A lista da OMS também menciona a resistência a antibióticos como uma grande ameaça de saúde. Trata-se da capacidade de bactérias, parasitas, vírus e fungos de sobreviver ao uso desses medicamentos, o que se traduz na diminuição da possibilidade de tratar infecções. Isso aumenta a periculosidade de doenças antigas como tuberculose, gonorreia e salmonela e impacta também práticas médicas modernas, como cirurgias. Em relação a esse tema, muitas ações urgentes precisam ser tomadas, especialmente na Pesquisa e Desenvolvimento de novos antibióticos. Mas parte da solução também passa pela vacinação. Isso porque um dos motivos para o aumento da resistência a antibióticos é o seu uso inadequado e desmedido. Parte desse uso se explica porque os antibióticos são usados para tratar infecções que poderiam ter sido evitadas por meio da vacinação. Estima-se por exemplo que 11,4 dias de uso de antibiótico poderiam ser evitados anualmente se houvesse acesso universal a vacinação de pneumonia.

A lista da OMS menciona ainda doenças como Ebola, Influenza e outros patógenos de alto risco para os quais ainda não existem as devidas proteções. O desenvolvimento de vacinas é, portanto, um eixo estratégico desses esforços. Nesse sentido cabe lembrar que uma vacina experimental promissora para Ebola foi pesquisada no Canadá com recursos públicos e em 2010 licenciada para uma empresa de biotecnologia, que em 4 anos pouco investiu no desenvolvimento do produto. Em 2014, em meio ao surto da doença, vendeu a tecnologia para outra empresa, por um valor 240 vezes mais alto do que o que havia pago para o governo do Canadá.
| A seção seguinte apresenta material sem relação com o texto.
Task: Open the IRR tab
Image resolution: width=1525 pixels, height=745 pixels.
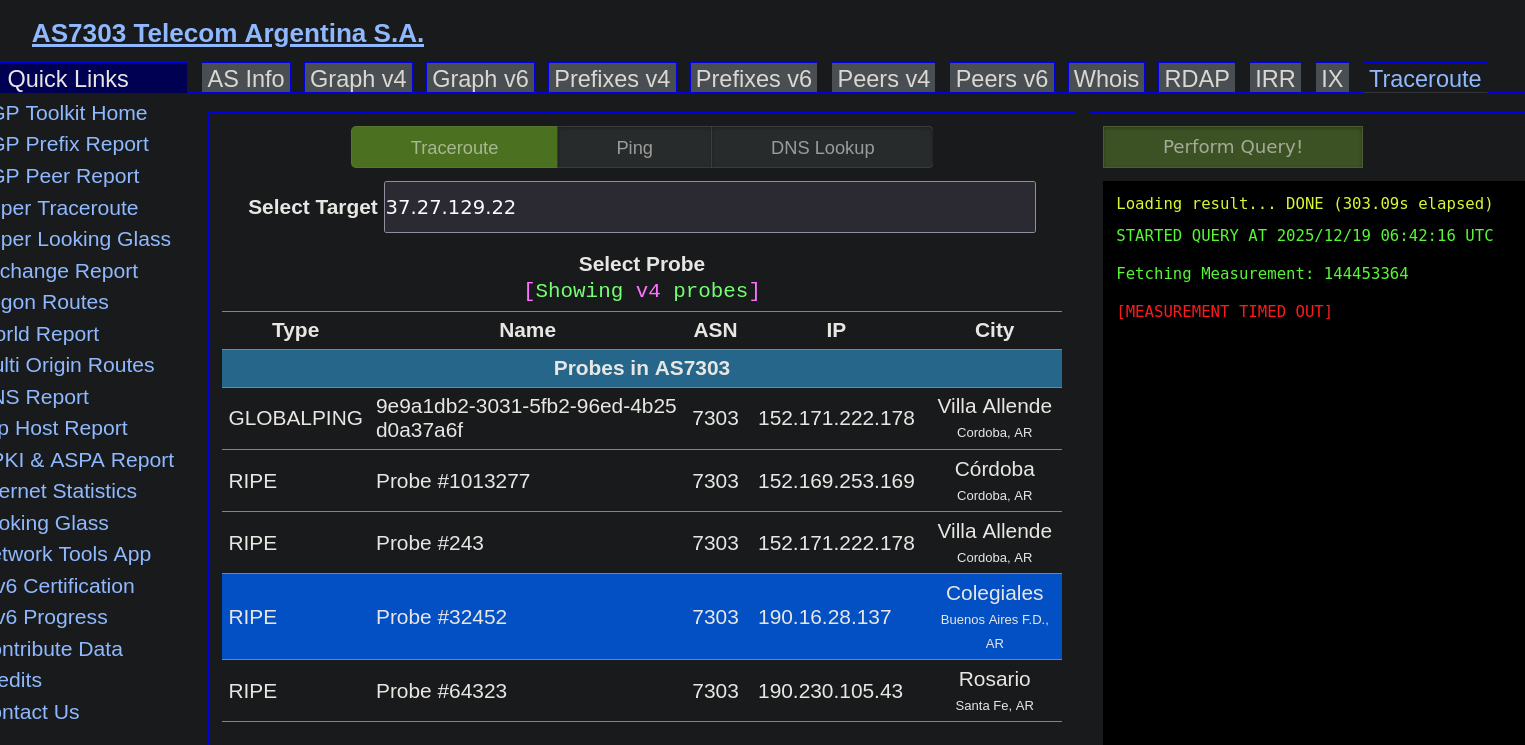Action: (x=1275, y=79)
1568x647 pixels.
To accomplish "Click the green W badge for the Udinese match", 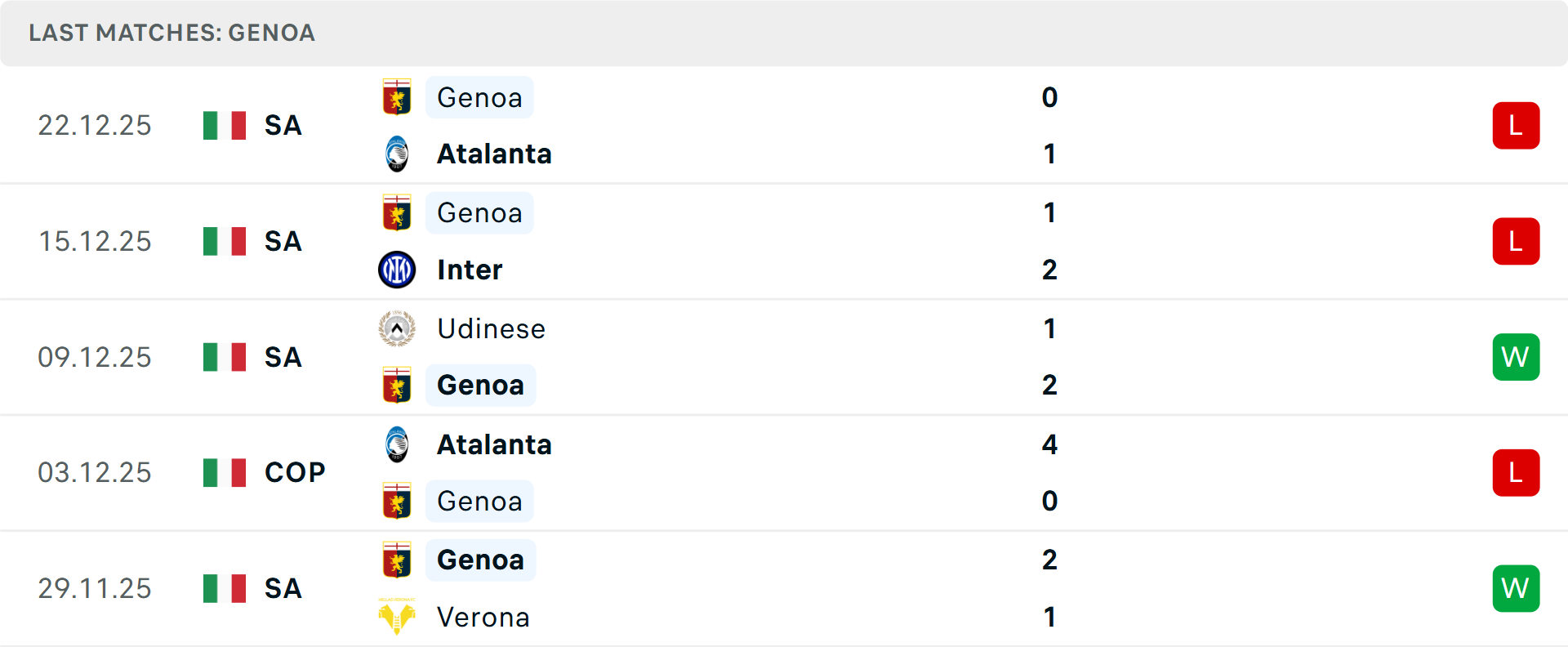I will [1516, 357].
No entanto, a escassez dos estudos realizados entre 2010 e 2014 prejudicou o desenvolvimento posterior da vacina impedindo que servisse de ferramenta para lidar com a crise de 2014-2015 na África Ocidental. Outra preocupação é que muitas das vacinas desenvolvidas não são adaptadas a condições climáticas e logísticas de países de baixa renda, onde os sistemas de saúde são bastante frágeis.
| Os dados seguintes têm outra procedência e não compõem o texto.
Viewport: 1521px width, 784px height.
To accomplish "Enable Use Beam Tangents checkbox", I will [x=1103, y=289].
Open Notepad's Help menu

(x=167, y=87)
Essas falhas do sistema de inovação têm um custo humano incalculável. Alguns esforços têm surgido para tentar aumentar a antecipação e a coordenação na pesquisa e desenvolvimento de vacinas. Entre eles está a Coalizão de Inovações para Preparação para Emergências (CEPI), que tem reunido governos e instituições filantrópicas em torno do investimento em novas vacinas para epidemias atuais e futuras. A CEPI tem mobilizado um grande volume de dinheiro, já tendo ultrapassado os 700 milhões de dólares (mais de 2,6 bilhões de reais). No entanto, os compromissos da CEPI para garantir que as vacinas desenvolvidas serão acessíveis para as populações que mais precisam são extremamente vagos e fracos.

Vacinação é uma estratégia eficiente em relação a pelo menos cinco das preocupações apontadas pela OMS, pois contribui para: eliminar doenças antigas, combater a crise de resistência a antibióticos e aumentar a capacidade global de impedir o agravamento de emergências de saúde, como influenza, Ebola e dengue. No entanto a política econômica da inovação e da distribuição global das vacinas tem sido devastadora com populações vivendo em situações de vulnerabilidade ou que só têm ao seu alcance sistemas de saúde deficientes (dois outros itens da lista da OMS). Essas pessoas são as que mais necessitam das melhores ferramentas médicas e ao mesmo tempo as mais excluídas do acesso. A arquitetura dessa exclusão tem como pilares preços proibitivos e um sistema de inovação que não gira em torno das necessidades de saúde. MSF tem feito incansáveis esforços para chegar a essas populações sem deixar de, no trajeto, apontar caminhos para a transformação dessa arquitetura da exclusão que está desenhada nas políticas comerciais e de saúde global.